Parallelization of task #7

Closed arunprasanna83 closed 5 years ago

arunprasanna83 commented 5 years ago

Hi,

Quoting from your article "The current version of HECIL allows decomposition of the workload into independent data-parallel tasks that can be executed simultaneously. A natural extension of the tool will be to implement multi-threading to achieve speedup on traditional machines.".

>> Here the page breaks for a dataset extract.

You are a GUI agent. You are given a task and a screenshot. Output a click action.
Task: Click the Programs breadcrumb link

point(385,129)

How do I setup independent data-parallel tasks ? Can you share an example.

Thanks in advance. AP

ochoudhu commented 5 years ago

You can split the file containing long reads into multiple smaller files and run HECIL on each. For example, if you split a file LR.fa into 3 subsets (LR1.fa, LR2.fa, and LR3.fa), you can run the following 3 tasks in parallel:

python HECIL.py -l LR1.fa -s ShortRead.fq -len 202 -o Out1 python HECIL.py -l LR2.fa -s ShortRead.fq -len 202 -o Out2 python HECIL.py -l LR3.fa -s ShortRead.fq -len 202 -o Out3

After the completion of the tasks, you would have to merge the output files.

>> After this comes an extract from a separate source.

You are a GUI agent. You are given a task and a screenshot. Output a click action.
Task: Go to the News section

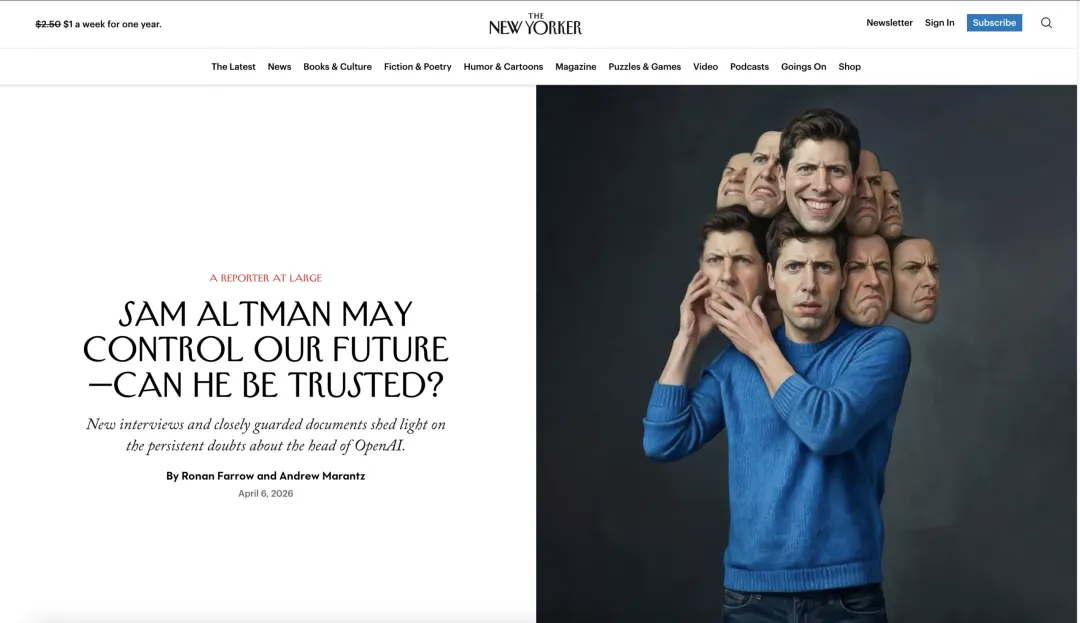pyautogui.click(x=279, y=67)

apn83 commented 5 years ago

You can split the file containing long reads into multiple smaller files and run HECIL on each. For example, if you split a file LR.fa into 3 subsets (LR1.fa, LR2.fa, and LR3.fa), you can run the following 3 tasks in parallel:

python HECIL.py -l LR1.fa -s ShortRead.fq -len 202 -o Out1 python HECIL.py -l LR2.fa -s ShortRead.fq -len 202 -o Out2 python HECIL.py -l LR3.fa -s ShortRead.fq -len 202 -o Out3

After the completion of the tasks, you would have to merge the output files.

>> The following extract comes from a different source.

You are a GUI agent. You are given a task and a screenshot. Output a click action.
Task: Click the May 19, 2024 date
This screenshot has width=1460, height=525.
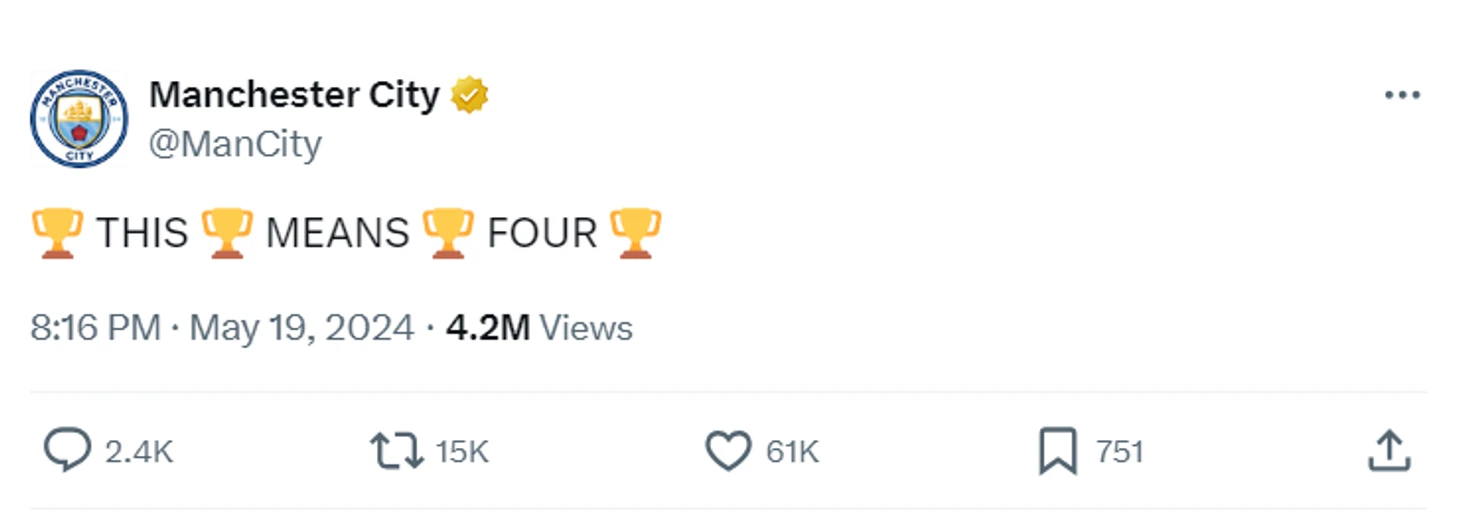pos(301,328)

I am not sure, it is possible without modifying the 'Align_Corr.sh'. In its present form it does ./bwa mem -t 12 $1 $2 > Out.sam 2>stdout.txt. When I split the long reads and run multiple instances, it keeps overwriting the alignment over and again and the jobs keep failing. I guess, it has to be modified to ./bwa mem -t 12 $1 $2 >> Out.sam 2>stdout.txt to append it and run ? Am I right ?

ochoudhu commented 5 years ago

If you append the SAM files, you may end up with a single Pileup file, which you would need to split again. In that case, you can run the script Correction.py for each Pileup subset. Otherwise, you could rename (using command line arguments) the intermediate files generated by Align_Corr.sh.